Key Insight: Draft Value Efficiency

Draft picks offer significantly better value efficiency (performance per dollar) than free agency, especially in rounds 1-3. However, free agency provides more certainty and immediate impact. Successful teams balance both approaches.

Star Players vs Depth Approaches

The Star Player Premium

Should teams invest heavily in superstar players or build balanced depth?

R
Python

#| label: fig-star-vs-depth-r
#| fig-cap: "Comparing star-heavy vs balanced roster construction"
#| fig-width: 12
#| fig-height: 8
#| message: false
#| warning: false

# Simulate two roster construction philosophies
set.seed(456)

salary_cap <- 224.8  # 2023 cap in millions

# Star-heavy approach: Few expensive players, cheap depth
star_heavy <- tibble(
  player_rank = 1:53,
  philosophy = "Star-Heavy"
------------
[Objective]:
Output the roster construction excerpt word for word, starting with "Should teams invest" and going on through "set.seed(456)".

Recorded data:
------------
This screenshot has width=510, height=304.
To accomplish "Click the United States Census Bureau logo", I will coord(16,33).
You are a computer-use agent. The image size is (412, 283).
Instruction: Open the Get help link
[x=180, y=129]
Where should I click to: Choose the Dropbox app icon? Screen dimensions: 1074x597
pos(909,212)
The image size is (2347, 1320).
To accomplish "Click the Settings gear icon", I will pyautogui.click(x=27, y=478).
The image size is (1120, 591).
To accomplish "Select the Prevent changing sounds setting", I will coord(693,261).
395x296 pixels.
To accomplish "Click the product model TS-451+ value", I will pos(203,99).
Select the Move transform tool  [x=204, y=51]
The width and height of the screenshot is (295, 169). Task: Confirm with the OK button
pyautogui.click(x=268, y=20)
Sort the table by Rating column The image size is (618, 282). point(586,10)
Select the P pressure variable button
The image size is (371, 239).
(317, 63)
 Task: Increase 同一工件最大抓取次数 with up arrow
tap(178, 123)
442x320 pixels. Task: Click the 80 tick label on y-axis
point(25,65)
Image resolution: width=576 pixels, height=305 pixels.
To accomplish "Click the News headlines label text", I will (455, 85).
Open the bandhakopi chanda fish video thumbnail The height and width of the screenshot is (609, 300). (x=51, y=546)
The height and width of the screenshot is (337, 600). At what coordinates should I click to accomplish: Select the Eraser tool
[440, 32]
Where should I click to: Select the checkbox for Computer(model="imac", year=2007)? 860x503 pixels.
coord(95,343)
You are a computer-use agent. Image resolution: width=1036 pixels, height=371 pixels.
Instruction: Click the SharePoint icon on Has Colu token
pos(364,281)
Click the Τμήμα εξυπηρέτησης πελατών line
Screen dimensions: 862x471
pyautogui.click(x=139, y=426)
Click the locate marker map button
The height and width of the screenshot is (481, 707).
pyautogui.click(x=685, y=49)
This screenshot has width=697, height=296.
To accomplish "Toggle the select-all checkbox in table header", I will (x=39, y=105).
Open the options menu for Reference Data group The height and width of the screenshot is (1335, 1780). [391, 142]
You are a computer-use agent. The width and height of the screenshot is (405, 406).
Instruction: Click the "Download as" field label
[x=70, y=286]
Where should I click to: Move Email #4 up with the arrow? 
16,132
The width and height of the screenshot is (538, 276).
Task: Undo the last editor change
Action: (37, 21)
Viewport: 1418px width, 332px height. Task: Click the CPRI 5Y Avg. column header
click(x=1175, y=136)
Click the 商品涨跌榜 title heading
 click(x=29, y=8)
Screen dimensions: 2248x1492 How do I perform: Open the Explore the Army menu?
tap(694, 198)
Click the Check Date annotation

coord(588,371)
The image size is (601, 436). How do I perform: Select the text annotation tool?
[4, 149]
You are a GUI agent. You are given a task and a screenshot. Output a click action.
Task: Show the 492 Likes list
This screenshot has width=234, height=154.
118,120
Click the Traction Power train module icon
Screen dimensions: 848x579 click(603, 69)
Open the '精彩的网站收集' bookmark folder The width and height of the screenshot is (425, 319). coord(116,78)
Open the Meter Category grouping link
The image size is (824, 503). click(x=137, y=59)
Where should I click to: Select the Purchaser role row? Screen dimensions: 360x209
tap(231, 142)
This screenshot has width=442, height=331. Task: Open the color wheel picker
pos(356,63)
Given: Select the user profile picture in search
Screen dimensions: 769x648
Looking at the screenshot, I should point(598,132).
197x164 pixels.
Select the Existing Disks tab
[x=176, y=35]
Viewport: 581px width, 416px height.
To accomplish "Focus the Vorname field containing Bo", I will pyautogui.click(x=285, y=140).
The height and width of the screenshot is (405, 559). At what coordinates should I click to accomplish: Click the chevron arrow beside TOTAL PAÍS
------------
[The answer]:
Should teams invest heavily in superstar players or build balanced depth?

R
Python

#| label: fig-star-vs-depth-r
#| fig-cap: "Comparing star-heavy vs balanced roster construction"
#| fig-width: 12
#| fig-height: 8
#| message: false
#| warning: false

# Simulate two roster construction philosophies
set.seed(456)